Copy the stretch of entries from the line containing "Close the STS Stochastic indicator panel" through the line containing "The image size", both included, leaving the pictures out of your answer.

PROVIDED MATERIAL:
________________
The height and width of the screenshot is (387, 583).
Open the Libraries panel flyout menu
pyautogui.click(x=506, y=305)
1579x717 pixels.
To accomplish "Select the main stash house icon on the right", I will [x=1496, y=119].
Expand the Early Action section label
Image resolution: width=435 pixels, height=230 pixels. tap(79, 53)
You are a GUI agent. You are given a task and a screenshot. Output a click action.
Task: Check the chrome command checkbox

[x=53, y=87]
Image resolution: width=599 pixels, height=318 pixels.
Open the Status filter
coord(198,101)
________________
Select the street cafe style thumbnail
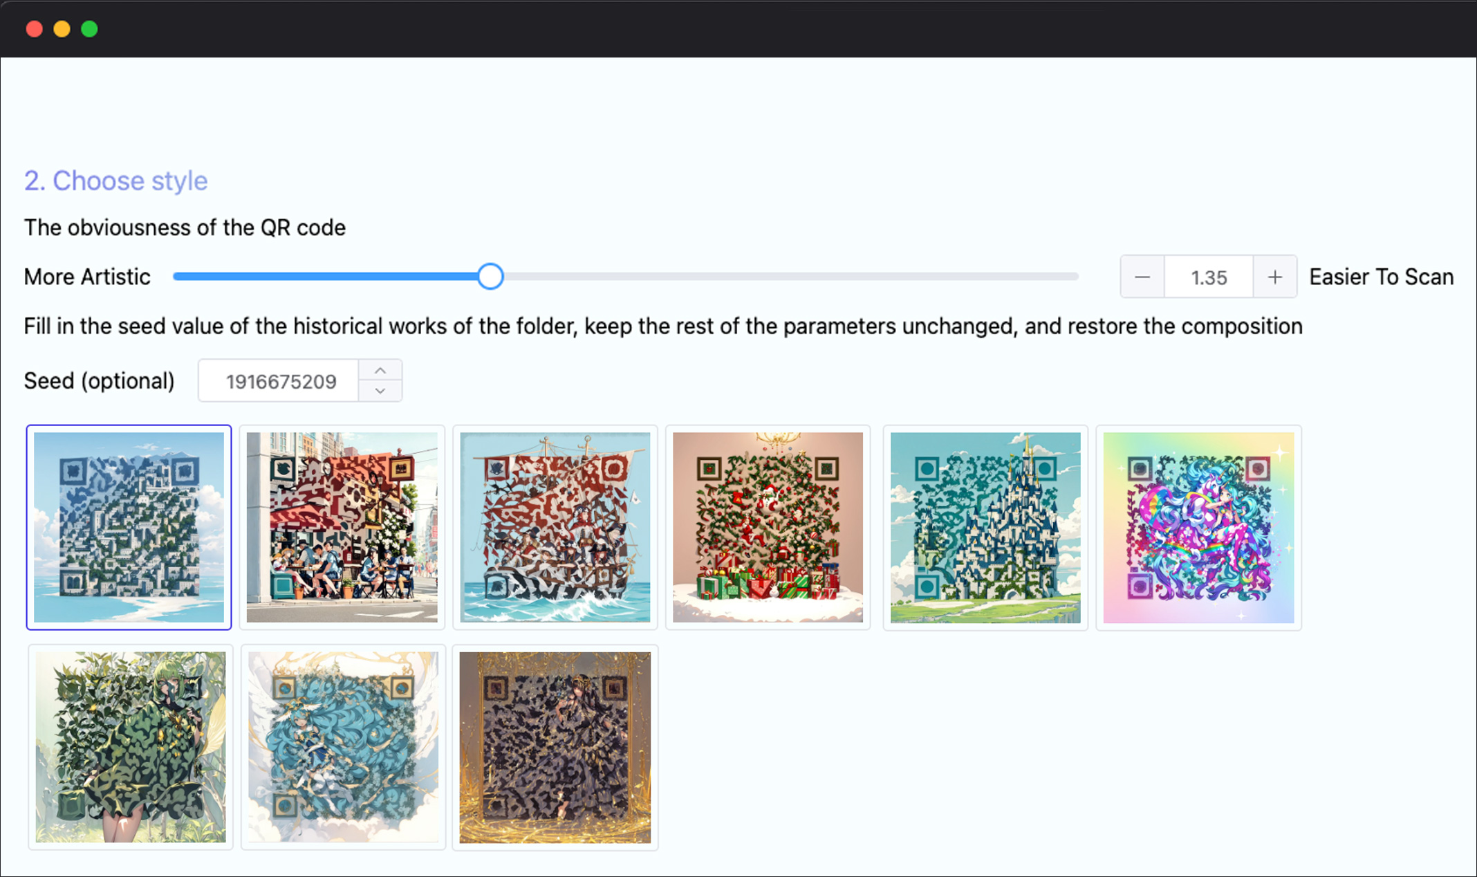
________________
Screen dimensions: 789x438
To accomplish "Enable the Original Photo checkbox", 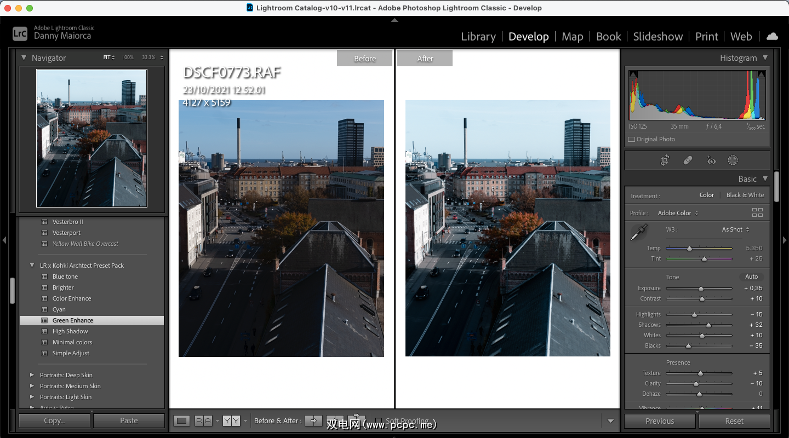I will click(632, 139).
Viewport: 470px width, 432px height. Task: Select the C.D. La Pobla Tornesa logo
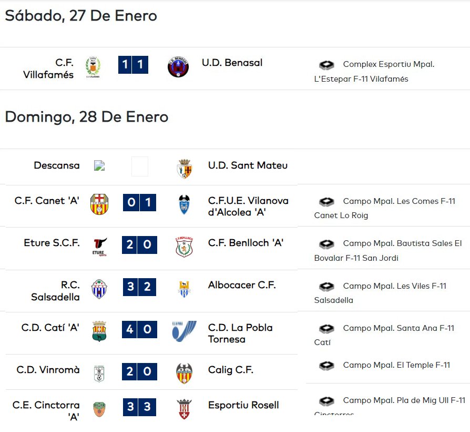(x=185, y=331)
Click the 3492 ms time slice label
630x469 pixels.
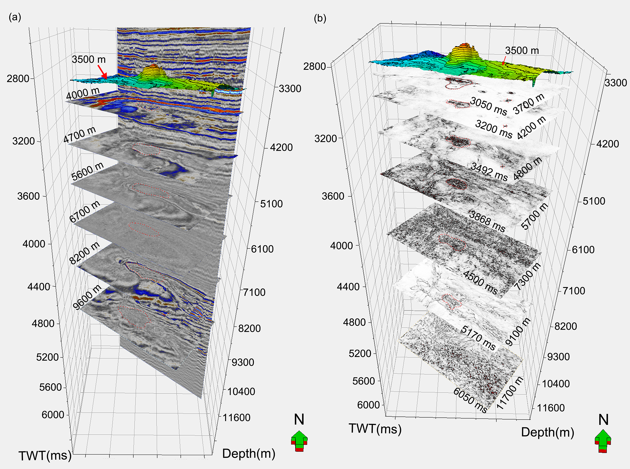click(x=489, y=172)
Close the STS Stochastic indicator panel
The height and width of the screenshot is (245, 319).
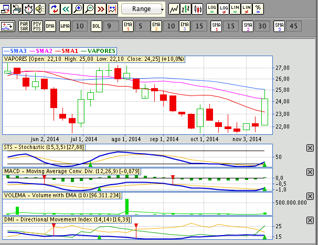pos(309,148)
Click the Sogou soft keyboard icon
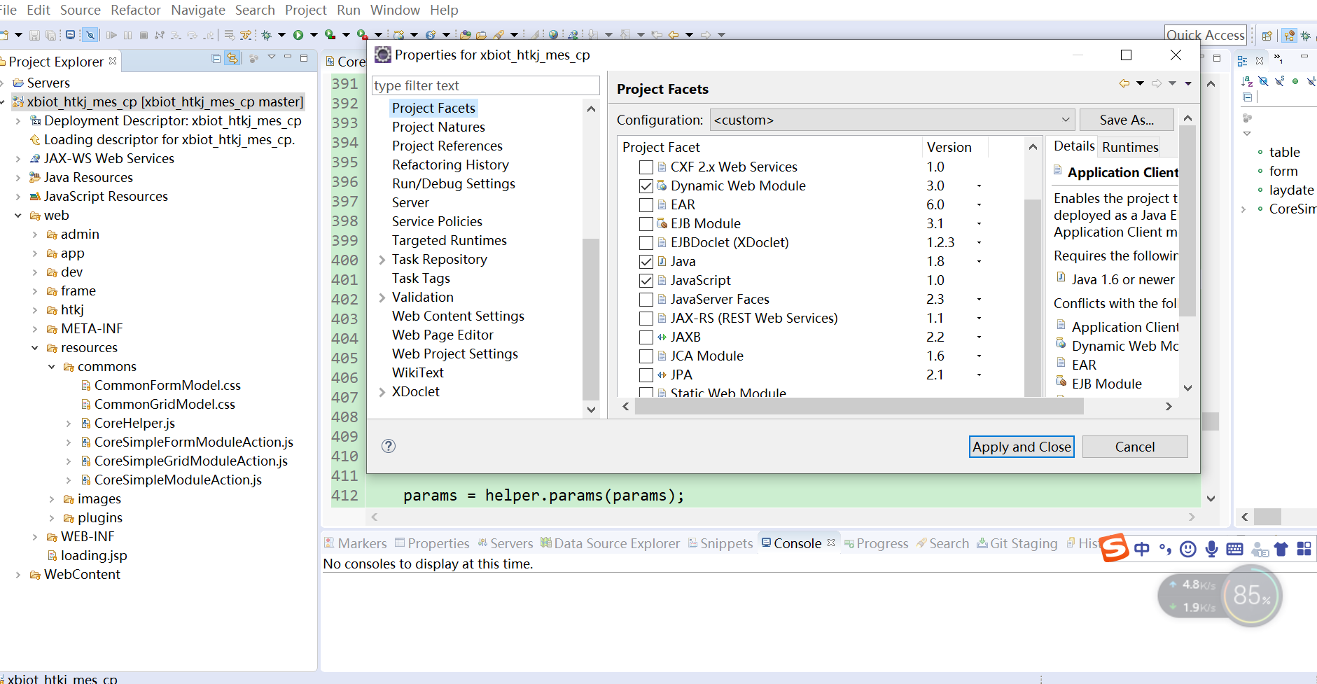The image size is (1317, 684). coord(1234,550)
________________
CORRECT RESULT:
Close the STS Stochastic indicator panel
The height and width of the screenshot is (245, 319).
pos(309,148)
Click the Sogou soft keyboard icon
The image size is (1317, 684). coord(1234,550)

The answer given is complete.